Health organizations may also have a unique opportunity to engage with voters with disabilities who are receiving healthcare services and/or interacting with healthcare organizations while accompanied by a caretaker or someone else who may also assist them when voting. As such, health organizations are uniquely poised to share information about the rights of voters with disabilities to support them in fully exercising their right to vote. Voters with disabilities face numerous challenges to voting. During the 2020 election, voters with disabilities were 7% less likely to vote than people without disabilities, even after adjusting for age. The same year, voters with disabilities were nearly twice as likely as nondisabled voters to experience problems when voting across all methods.
VOTE411 provides numerous voter education resources, including a search function for voters to find their upcoming races, voting method options, guides to local ballot issues, polling locations and hours, candidates’ policy positions directly in their own words, and more. VOTE411 also has voting rules for state and local elections across all 50 states and the District of Columbia. Between 2020 and 2022, more than 5.5 million voters viewed their ballots on VOTE411. Numerous reputable nonprofit organizations also maintain know your rights guides on voting accessibility in federal elections.

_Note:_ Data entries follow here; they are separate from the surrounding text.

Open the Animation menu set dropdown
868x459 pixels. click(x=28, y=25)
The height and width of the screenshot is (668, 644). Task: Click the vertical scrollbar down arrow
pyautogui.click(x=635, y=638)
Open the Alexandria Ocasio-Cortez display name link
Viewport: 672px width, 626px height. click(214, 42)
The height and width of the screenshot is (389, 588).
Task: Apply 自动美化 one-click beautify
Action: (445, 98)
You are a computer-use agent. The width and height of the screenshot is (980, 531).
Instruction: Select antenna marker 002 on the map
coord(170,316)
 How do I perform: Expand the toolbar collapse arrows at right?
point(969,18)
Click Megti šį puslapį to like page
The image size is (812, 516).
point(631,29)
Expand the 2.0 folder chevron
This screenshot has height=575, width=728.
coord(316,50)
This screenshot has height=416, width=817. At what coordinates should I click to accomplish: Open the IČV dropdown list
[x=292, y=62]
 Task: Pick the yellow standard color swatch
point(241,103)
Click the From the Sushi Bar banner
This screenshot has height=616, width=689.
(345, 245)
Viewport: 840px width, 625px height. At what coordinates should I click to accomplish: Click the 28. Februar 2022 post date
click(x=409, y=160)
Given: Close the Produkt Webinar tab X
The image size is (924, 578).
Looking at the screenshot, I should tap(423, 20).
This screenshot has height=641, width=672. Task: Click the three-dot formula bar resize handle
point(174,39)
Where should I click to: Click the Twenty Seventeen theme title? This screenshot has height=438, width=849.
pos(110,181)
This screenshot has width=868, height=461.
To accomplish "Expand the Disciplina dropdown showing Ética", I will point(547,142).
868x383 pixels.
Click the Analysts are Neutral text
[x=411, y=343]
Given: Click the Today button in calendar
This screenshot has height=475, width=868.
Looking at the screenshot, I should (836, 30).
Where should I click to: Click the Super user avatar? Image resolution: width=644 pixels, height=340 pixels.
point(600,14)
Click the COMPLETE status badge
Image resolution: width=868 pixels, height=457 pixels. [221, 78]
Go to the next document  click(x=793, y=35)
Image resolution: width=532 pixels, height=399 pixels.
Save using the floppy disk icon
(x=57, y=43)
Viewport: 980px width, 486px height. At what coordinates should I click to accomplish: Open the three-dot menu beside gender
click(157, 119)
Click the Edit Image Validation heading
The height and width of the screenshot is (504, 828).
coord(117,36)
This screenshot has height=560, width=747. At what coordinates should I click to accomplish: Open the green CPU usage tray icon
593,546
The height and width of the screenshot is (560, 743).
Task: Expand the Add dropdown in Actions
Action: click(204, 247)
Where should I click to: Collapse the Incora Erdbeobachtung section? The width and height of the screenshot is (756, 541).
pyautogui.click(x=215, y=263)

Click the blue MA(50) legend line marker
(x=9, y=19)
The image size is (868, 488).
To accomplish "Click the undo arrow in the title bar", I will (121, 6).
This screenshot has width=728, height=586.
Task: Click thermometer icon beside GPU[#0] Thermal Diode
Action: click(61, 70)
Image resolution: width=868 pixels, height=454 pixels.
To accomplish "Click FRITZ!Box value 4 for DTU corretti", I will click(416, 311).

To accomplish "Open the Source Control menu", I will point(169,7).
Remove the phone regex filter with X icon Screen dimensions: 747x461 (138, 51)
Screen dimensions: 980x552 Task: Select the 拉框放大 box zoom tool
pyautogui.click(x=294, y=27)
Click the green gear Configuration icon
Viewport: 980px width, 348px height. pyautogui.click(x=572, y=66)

Having people make a voting plan has been shown to increase voter turnout. Making a voting plan compels a voter to envision themselves casting their ballot and proactively identify any barriers. It includes identifying one’s voting date and time, method, location, transportation, work or childcare arrangements, and necessary documentation such as identification. Health organizations can provide voting plan resources to the public or to care recipients in health enrollment forms.
Several nonprofit organizations, like the National Council of Jewish Women, maintain a checklist to help voters make a voting plan, and VOTE411 takes voters through the steps of designing a voting plan and sharing it with others for accountability.
The League of Women Voters of the United States encourages Healthy People 2030 to provide evidence-based resources and recommendations detailing how public health organizations and professionals can improve voter participation. We appreciate the opportunity to share some such recommendations and look forward to continuing to engage in the process of supporting progress toward the target of the core objective to increase voter participation.